Porque con la venia el cliente te manda a paseo, por muy bonito que lo pongamos. Y nosotros como auténticos profesionales no podemos decirle cuatro improperios bien dichos por la cantidad de trabajo que se van a la basura, próximas y futuras relaciones laborales y probablemente un indecente número de llamadas que hemos soportado de este cliente que ahora se da el piro.

Clarísimamente que no podemos hacer nada de lo que queremos decir o hacer, solamente tenemos que cogernos de uñas y dientes al artículo 13 de nuestro Código Deontológico sobre relaciones con los clientes, y pensar razonablemente en que “La relación del Abogado con el cliente debe fundarse en la recíproca confianza” Y sin la existencia de esa confianza… ¿merece la pena que el cliente se quede con nosotros?

Justamente cuando se te baja el cabreo y la razón empieza a entrar en tu bulbo raquídeo, es cuando meditas y piensas fríamente las consecuencias negativas que puede acarrearte mantener un cliente que no quiere estar contigo.

Dale la vuelta a la tortilla, no es que el cliente no te quiera, es que tú ves realmente que este cliente te va a dar problemas, y le dejas marchar. Dándole paz a tu espíritu y a tu propio ego.

Y si el caso es, al contrario, si te viene un cliente y procede a hacerle un traje nuevo al compañero, activa tu sentido arácnido. ¿Qué hizo mal el compañero? Habitualmente   no me contestaba al teléfono, ni me devolvía las llamadas. ¿Cuándo no le contestó al teléfono? El domingo de tarde, que tenía yo mucho interés en saber cuando le podía llevar una documentación. (Claro que sí guapi)
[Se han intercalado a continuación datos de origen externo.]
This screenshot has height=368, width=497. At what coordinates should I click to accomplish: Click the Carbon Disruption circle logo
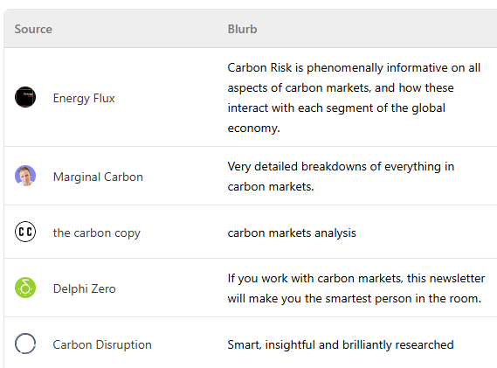[25, 344]
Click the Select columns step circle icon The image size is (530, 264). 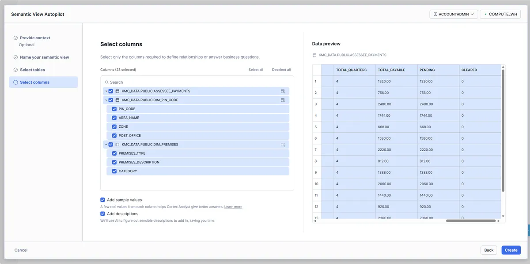tap(16, 82)
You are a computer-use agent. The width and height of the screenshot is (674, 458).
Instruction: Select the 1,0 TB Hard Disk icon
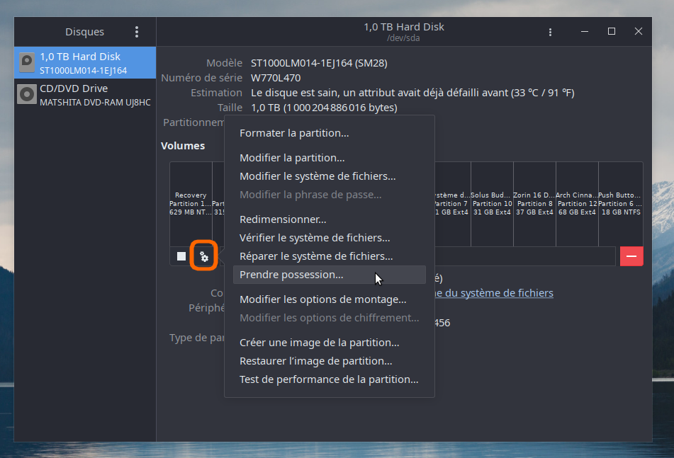tap(27, 63)
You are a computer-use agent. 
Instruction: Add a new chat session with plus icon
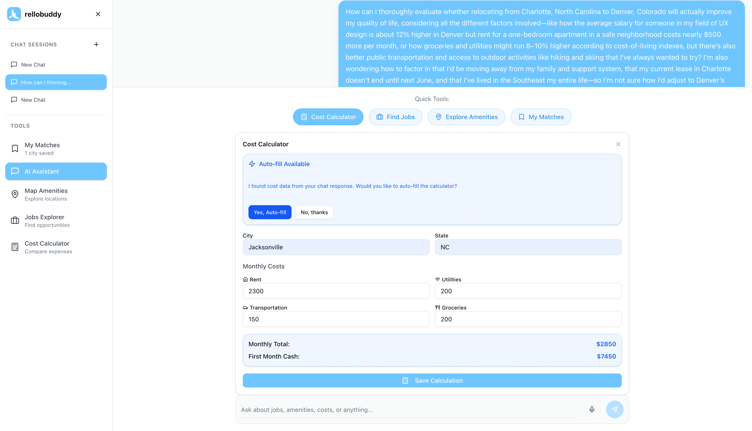pyautogui.click(x=96, y=44)
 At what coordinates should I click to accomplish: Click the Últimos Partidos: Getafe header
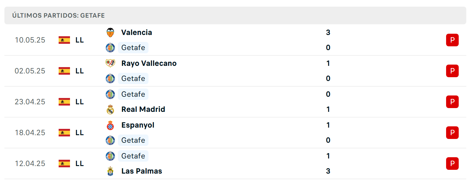[x=58, y=15]
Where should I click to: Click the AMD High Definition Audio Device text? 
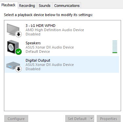55,30
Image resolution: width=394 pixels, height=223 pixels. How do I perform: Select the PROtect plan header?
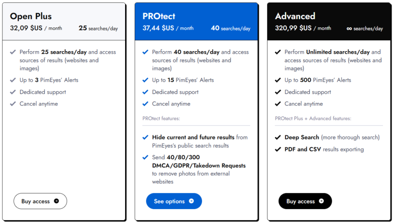pyautogui.click(x=159, y=16)
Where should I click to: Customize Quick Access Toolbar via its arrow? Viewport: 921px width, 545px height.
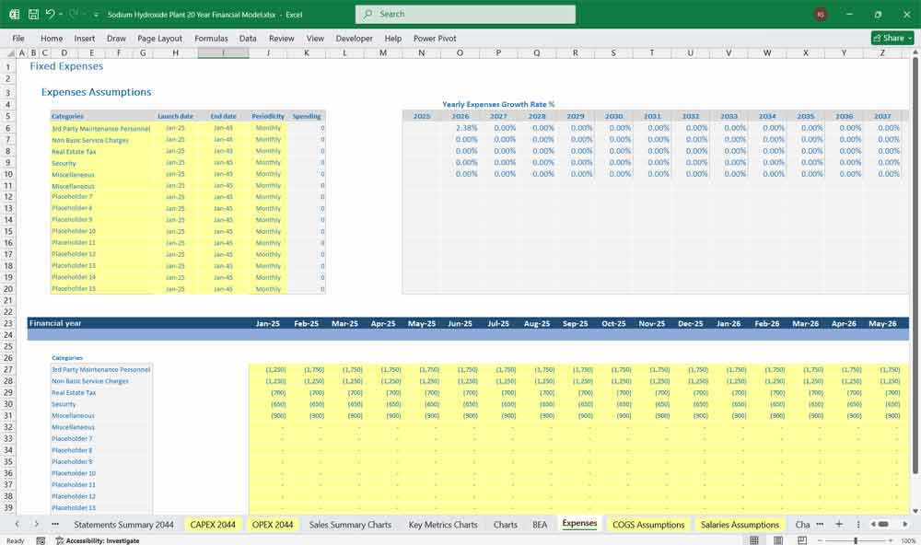click(x=95, y=14)
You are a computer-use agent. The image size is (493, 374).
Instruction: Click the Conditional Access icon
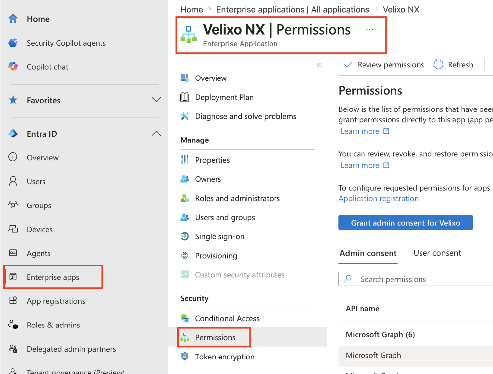[x=185, y=318]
Otras veces si que vemos actuaciones no muy acordes con lo que nosotros haríamos en nuestros despachos. Pero en muchas otras ocasiones los clientes se van porque tú no estás las 24 horas disponible, no les gusta tu tono de voz, el cuñao de la vecina dijo que había un súper abogado que era colega de uno del bar que le sacó de la trena por alcoholemia y encima le pagaron a él una indemnización y porque de todos es sabido que, de leyes, fútbol y medicina todo el mundo opina y no lo podemos evitar.

Si nos vemos en esa tesitura, lo más aconsejable y como colegas será llamar al compañero al que le vas a solicitar la venia, para ponerlo en antecedentes. Seguidamente, y en un plano más formalista, le mandas un escrito sencillo a gusto del consumidor, donde se recoja que vas a asumir la nueva dirección profesional, o vas a continuar con la defensa de los intereses de fulanito de conformidad con el artículo 9 de nuestro Código Deontológico. Le das las gracias, porque nunca se sabe si algún día te va a pasar a ti y lo más importante, preguntarle si el cliente le falta por pagar alguna cantidad. Y hablar con tu nuevo cliente para que le pague. Porque ahí ya no solo estamos hablando de compañerismo, o de quedar bien. Pensemos fríamente ¿si el cliente no le paga a tu compañero, te va a pagar a ti? Ojo al dato con esto, por si recoges el testigo de una venia envenenada.

Solo nos queda decir que suerte con los clientes y si estos se escapan, echémonos una mano entre compañeros, que bastantes frentes abiertos tenemos ya en nuestro día a día.